Sat, 07/11/2009 - 20:36 | 6382 Ben_the_Bald
Ben_the_Bald's picture

ZH says:

 

"I want to bring our readers' attention particularly to Exhibit 4 which indicates that from a liquidity standpoint, intra-day prop trading is the worst (Goldman Sachs domination anyone?) followed by black box algo and automated market making."

 

But what ZH should say is what solution does it advocate for these issues. And there are so many issues, all seem conflated when you read multiple posts that mention Goldman Sachs.

Sun, 07/12/2009 - 18:57 | 6678 Anonymous
Anonymous's picture

Why do you say that ZH should give a solution ? - the solution will present itself when awareness reaches a critical mass --- creating awareness is just what ZH is doing.

Kudos to ZH for ripping off the Figleaf. Please don't stop - go after everyone of them MFFERS.

Sun, 07/12/2009 - 20:35 | 6688 Ben_the_Bald
Ben_the_Bald's picture

Sorry, your reply doesn't cut it. And I'm quite familiar with astroturfing.

Sun, 07/12/2009 - 20:46 | 6692 Anonymous
Anonymous's picture

So who is astroturfing ? GS or ZH ?

Sat, 07/11/2009 - 21:10 | 6389 Anonymous
Anonymous's picture

i agree that solution provision is extremely important to the discussion but at the same time applaud zh for identifying the problem...

any way you slice it goldman sachs is a cancer on the republic - if you believe that we still have a republic - which i do not. the republic was lost 11/22/1963 12:30p..

Sat, 07/11/2009 - 21:56 | 6406 Anonymous
Anonymous's picture

Isn't the solution no GS?

Sat, 07/11/2009 - 22:59 | 6441 whacked
whacked's picture

Yes that is the solution but in view of their intricate holdings within the US Gov and FDR how does one have no GS?

Remember that they have the perfect hedge with the US Government deeming them too big to fail (amongst other things ... Geithner and prior to that Paulson) and therefore they continue to practice high risk trading pre 2007.

This is 2009 and their high risk can only be undone through Government intervention and / or a Black Swan event that they have not (nor the FDR) had contemplated.
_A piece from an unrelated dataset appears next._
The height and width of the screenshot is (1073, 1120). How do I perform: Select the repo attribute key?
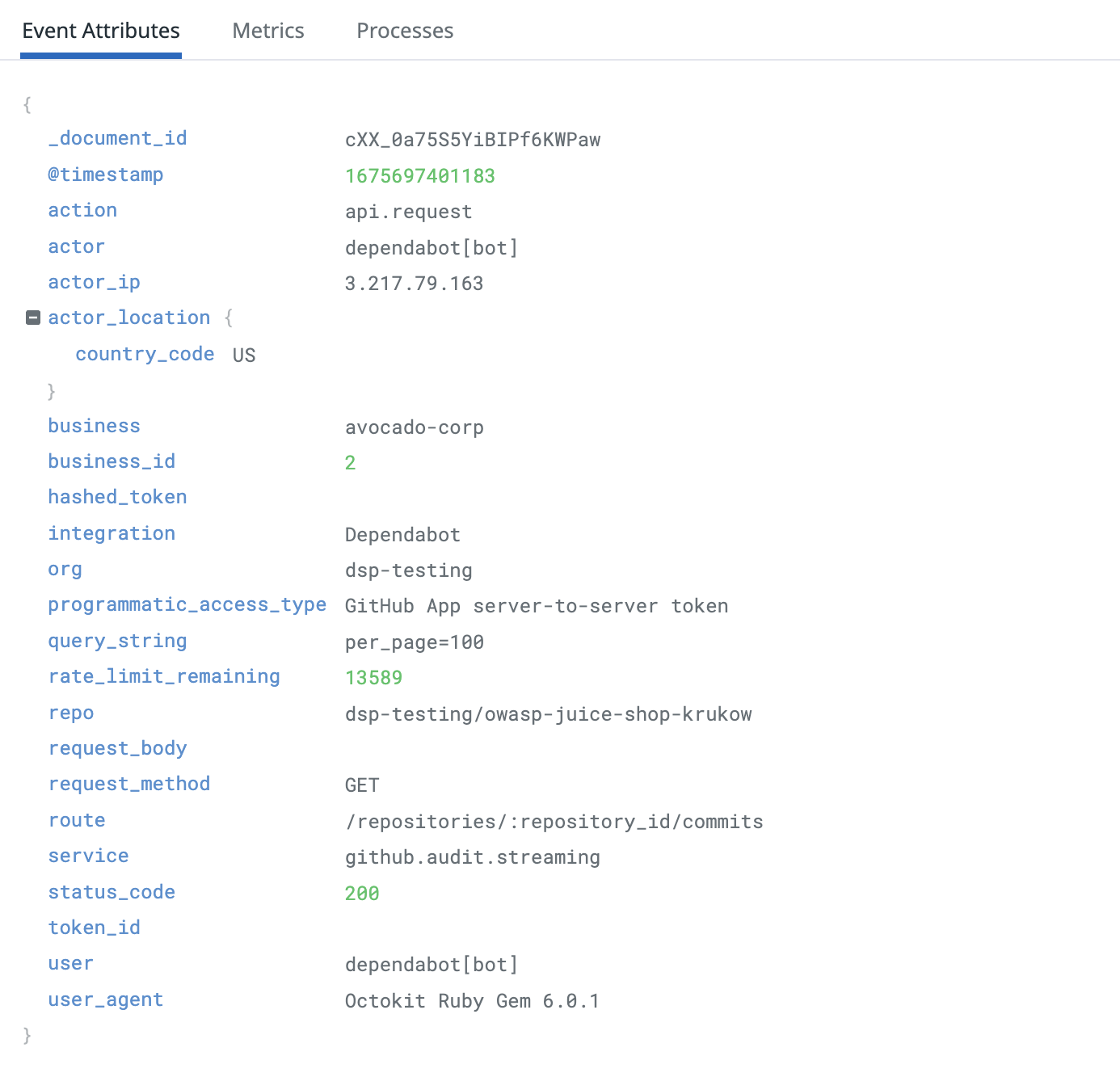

Whilst highly doubtful that would ever happen the reliance is therefore on whom to dismantle GS?

And then you still have MS, DB, UBS, etcetera and then Citi ... all too big to fail?

 

Sun, 07/12/2009 - 11:02 | 6608 Jim B
Jim B's picture

The SEC is pathetic, I guess the best we can hope for is wide-spread implementation of these strategies along with the accepted view of no/little risk (ie. junk bonds, Internet and housing bubbles).  Once these practices are widely adopted, they will spiral out of control and the US government can step in and bail out the "too big to fail players"... AGAIN!  It amazes me how people can invent new strategies to make money from manipulating and "not" investing in the markets.  LOL

Sun, 07/12/2009 - 14:17 | 6655 Anonymous
Anonymous's picture

OK so trading algos increase the competition in to get the best price in the marketplace, they don't just provide liquidity at stupid prices. What's the problem? Are you suggesting that people should not be allowed to compete in the marketplace, or they should be allowed by only if they trade manually instead of using a computer algorithm?

You sound like some combination of a Luddite and a communist.